------ Records for the exercise ------

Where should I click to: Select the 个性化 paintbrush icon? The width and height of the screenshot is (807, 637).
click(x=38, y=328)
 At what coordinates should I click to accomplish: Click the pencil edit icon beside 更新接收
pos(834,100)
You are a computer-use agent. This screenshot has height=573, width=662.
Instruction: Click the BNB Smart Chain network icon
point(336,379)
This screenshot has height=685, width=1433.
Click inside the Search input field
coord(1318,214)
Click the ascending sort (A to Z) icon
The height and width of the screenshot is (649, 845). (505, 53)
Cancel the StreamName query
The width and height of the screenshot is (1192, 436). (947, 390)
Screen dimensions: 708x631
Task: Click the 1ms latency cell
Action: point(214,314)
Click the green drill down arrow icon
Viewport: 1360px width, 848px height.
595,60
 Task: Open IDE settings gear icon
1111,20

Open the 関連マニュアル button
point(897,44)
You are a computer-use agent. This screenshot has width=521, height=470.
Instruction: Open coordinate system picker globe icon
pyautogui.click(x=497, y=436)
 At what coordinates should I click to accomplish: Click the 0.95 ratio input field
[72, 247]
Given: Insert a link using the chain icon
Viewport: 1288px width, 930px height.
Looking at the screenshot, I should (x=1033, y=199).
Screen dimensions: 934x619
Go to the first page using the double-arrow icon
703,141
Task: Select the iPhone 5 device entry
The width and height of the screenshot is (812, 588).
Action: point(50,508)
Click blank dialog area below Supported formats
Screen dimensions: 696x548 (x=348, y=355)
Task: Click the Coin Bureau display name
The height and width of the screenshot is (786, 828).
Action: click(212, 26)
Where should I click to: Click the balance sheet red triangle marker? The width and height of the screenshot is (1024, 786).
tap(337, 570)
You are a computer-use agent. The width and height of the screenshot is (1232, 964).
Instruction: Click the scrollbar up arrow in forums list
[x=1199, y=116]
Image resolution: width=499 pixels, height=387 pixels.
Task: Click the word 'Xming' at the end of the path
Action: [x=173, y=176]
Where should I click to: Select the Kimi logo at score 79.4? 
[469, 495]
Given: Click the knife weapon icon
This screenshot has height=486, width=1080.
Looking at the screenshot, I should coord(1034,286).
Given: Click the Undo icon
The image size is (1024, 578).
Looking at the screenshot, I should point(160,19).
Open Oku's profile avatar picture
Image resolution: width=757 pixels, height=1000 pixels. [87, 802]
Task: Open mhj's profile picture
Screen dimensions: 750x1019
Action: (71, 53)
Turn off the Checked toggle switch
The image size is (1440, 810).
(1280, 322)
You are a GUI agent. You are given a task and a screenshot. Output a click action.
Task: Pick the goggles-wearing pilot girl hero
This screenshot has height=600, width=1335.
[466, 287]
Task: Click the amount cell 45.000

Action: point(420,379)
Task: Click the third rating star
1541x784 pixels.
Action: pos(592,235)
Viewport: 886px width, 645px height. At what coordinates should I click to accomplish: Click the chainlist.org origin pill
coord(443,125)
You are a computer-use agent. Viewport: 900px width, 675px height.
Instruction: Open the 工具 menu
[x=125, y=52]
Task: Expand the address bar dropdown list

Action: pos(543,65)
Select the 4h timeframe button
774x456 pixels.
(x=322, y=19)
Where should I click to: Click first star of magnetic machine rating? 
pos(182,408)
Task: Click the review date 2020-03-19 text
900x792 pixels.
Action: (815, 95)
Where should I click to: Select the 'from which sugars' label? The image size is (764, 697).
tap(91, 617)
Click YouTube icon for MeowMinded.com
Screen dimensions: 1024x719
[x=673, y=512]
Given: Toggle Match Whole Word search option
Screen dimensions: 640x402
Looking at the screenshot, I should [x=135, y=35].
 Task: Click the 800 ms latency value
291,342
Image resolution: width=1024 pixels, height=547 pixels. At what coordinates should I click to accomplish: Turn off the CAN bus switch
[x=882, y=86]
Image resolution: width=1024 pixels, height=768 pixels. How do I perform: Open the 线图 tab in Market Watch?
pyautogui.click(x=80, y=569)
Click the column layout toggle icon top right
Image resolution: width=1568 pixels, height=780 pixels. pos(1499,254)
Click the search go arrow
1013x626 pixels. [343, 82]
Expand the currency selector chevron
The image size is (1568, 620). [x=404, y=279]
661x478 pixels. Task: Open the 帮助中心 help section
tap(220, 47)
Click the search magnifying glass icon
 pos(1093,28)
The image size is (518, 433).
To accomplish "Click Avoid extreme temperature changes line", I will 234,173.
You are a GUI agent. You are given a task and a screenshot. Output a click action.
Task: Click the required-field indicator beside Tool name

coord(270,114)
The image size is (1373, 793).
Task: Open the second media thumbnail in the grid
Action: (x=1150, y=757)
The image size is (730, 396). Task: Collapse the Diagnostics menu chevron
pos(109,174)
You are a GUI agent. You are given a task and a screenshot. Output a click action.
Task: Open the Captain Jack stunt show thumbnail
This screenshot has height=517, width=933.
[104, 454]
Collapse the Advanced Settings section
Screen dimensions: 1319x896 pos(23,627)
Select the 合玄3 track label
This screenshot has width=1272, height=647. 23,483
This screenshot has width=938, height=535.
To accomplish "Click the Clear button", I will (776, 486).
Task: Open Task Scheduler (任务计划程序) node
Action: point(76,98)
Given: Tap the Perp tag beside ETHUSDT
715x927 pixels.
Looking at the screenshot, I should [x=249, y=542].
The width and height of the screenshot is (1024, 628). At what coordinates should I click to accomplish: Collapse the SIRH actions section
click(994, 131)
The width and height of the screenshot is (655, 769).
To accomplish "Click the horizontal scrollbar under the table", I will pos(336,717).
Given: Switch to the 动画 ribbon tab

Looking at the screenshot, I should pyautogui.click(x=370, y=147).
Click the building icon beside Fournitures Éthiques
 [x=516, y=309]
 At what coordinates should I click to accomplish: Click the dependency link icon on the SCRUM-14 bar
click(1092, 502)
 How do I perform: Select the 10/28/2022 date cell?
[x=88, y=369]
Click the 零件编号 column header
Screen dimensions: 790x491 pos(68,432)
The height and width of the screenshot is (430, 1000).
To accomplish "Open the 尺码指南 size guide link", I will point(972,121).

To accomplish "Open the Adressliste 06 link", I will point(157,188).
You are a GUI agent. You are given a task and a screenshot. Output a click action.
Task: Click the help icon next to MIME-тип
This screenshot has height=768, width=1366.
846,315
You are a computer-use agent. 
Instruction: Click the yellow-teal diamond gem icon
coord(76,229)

------

Work instructions:
Looking at the material above, how many lines hold the word "computer"? Only the number, please.

Answer area:
5